Current AD rule signatures are not uniformly Result-returning. The implementation should introduce one shared error channel before adding future AD paths that cannot be expressed as graph ops.

The error should identify:

the primitive
the metadata field that required an exact extent
whether the observed extent was symbolic, upper-bound, or unknown

Alternatives Considered

Local `DynamicTruncate` patch

Returning another static shape from shape_infer is not acceptable. The pre-truncation input shape is only an upper bound, and another guessed static extent would have the same false-exactness bug.

Symbolic `GatherConfig` only

This would fix one panic, but it would not define how compiler passes should treat exact versus conservative metadata. It also leaves DynamicTruncate incorrect.

Full runtime-scalar shape expressions first

This is the clean end state, but it touches shape inference, lowering, execution, AD, and config resolution at once. The first implementation should land the exactness contract and conservative handling before threading runtime scalar expressions through all layers.

Migration Plan

Done: add the metadata contract types or equivalent internal representation. Preserve current exact behavior for existing static programs.
Done: mark DynamicTruncate’s truncated axis as an upper bound instead of exact. Update consumers so they do not use that extent as a concrete shape parameter.
Done: replace transpose_scatter’s symbolic update-window panic with a dynamic graph gather config.
Done: add graph-facing symbolic config support for gather-like slice_sizes.
Done: update rank-only AD transpose/JVP paths, including contraction, structural, scatter, and linalg solve rules, to use rank metadata and runtime shape sources instead of exact-shape metadata.
Deferred: add structured AD construction errors for future dynamic or unsupported shape requirements.
Deferred: add exact runtime scalar extents for DynamicTruncate once the compiler and execution layers can resolve them safely.

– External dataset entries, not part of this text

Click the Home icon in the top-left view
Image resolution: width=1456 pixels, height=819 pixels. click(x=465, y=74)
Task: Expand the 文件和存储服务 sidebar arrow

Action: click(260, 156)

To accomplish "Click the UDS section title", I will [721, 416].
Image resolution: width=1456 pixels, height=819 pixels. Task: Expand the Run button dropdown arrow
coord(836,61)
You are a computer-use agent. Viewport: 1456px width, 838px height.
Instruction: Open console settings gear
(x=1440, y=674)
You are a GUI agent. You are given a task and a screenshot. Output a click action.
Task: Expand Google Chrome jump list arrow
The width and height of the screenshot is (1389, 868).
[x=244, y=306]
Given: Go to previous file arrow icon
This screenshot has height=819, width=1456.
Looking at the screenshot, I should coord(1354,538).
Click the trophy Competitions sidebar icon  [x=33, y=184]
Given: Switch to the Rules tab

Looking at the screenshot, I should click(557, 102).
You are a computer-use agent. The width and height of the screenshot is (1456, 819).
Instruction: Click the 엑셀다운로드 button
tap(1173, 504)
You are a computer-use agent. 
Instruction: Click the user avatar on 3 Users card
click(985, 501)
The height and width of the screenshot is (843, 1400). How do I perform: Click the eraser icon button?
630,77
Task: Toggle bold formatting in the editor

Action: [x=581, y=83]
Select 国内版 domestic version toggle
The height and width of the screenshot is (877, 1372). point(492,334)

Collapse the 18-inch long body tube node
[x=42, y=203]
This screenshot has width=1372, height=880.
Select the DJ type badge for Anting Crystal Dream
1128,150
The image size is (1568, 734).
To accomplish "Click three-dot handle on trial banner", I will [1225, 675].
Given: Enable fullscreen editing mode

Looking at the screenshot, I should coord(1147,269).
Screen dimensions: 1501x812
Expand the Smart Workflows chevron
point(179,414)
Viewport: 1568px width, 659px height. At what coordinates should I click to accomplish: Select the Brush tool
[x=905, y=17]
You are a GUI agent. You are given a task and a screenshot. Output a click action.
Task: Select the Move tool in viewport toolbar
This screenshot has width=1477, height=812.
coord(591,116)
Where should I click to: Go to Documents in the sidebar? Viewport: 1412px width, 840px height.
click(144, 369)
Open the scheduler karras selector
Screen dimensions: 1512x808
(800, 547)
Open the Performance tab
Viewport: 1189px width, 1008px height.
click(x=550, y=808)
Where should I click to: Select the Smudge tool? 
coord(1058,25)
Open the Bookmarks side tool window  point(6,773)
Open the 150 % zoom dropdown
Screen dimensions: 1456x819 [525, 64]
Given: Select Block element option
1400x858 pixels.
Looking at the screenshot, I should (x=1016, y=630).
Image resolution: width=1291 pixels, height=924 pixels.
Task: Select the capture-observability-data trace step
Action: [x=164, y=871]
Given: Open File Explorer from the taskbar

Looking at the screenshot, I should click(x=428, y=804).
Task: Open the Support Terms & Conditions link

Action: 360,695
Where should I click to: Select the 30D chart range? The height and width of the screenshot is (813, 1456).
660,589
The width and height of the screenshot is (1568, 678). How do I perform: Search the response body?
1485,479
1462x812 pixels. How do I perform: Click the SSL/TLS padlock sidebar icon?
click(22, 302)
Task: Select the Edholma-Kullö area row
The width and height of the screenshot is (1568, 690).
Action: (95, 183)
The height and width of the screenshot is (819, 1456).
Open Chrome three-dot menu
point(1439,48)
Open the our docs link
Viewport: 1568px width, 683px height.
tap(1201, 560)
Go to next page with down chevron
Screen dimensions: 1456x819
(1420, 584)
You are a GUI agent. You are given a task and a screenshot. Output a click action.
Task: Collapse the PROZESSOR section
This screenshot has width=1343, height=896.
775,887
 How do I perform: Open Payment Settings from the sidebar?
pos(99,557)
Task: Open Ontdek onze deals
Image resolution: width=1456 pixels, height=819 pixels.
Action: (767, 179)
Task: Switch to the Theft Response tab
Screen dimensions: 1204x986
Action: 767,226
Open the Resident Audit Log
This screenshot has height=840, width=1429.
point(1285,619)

Each step should add focused regression tests. The first tests should cover:

DynamicTruncate metadata no longer being treated as exact pre-truncation shape.
transpose_scatter with symbolic update-window dimensions no longer panicking.
compiler passes refusing to build Reshape or BroadcastInDim parameters from upper-bound extents.

Open Questions

Should graph-facing symbolic gather config eventually replace StdTensorOp::Gather directly, or should GatherDynamicSliceSizes remain as the narrow dynamic variant?
Which public transform APIs should surface unsupported dynamic-shape AD errors first?

The preferred bias is to keep public surface narrow until the compiler and AD contracts settle.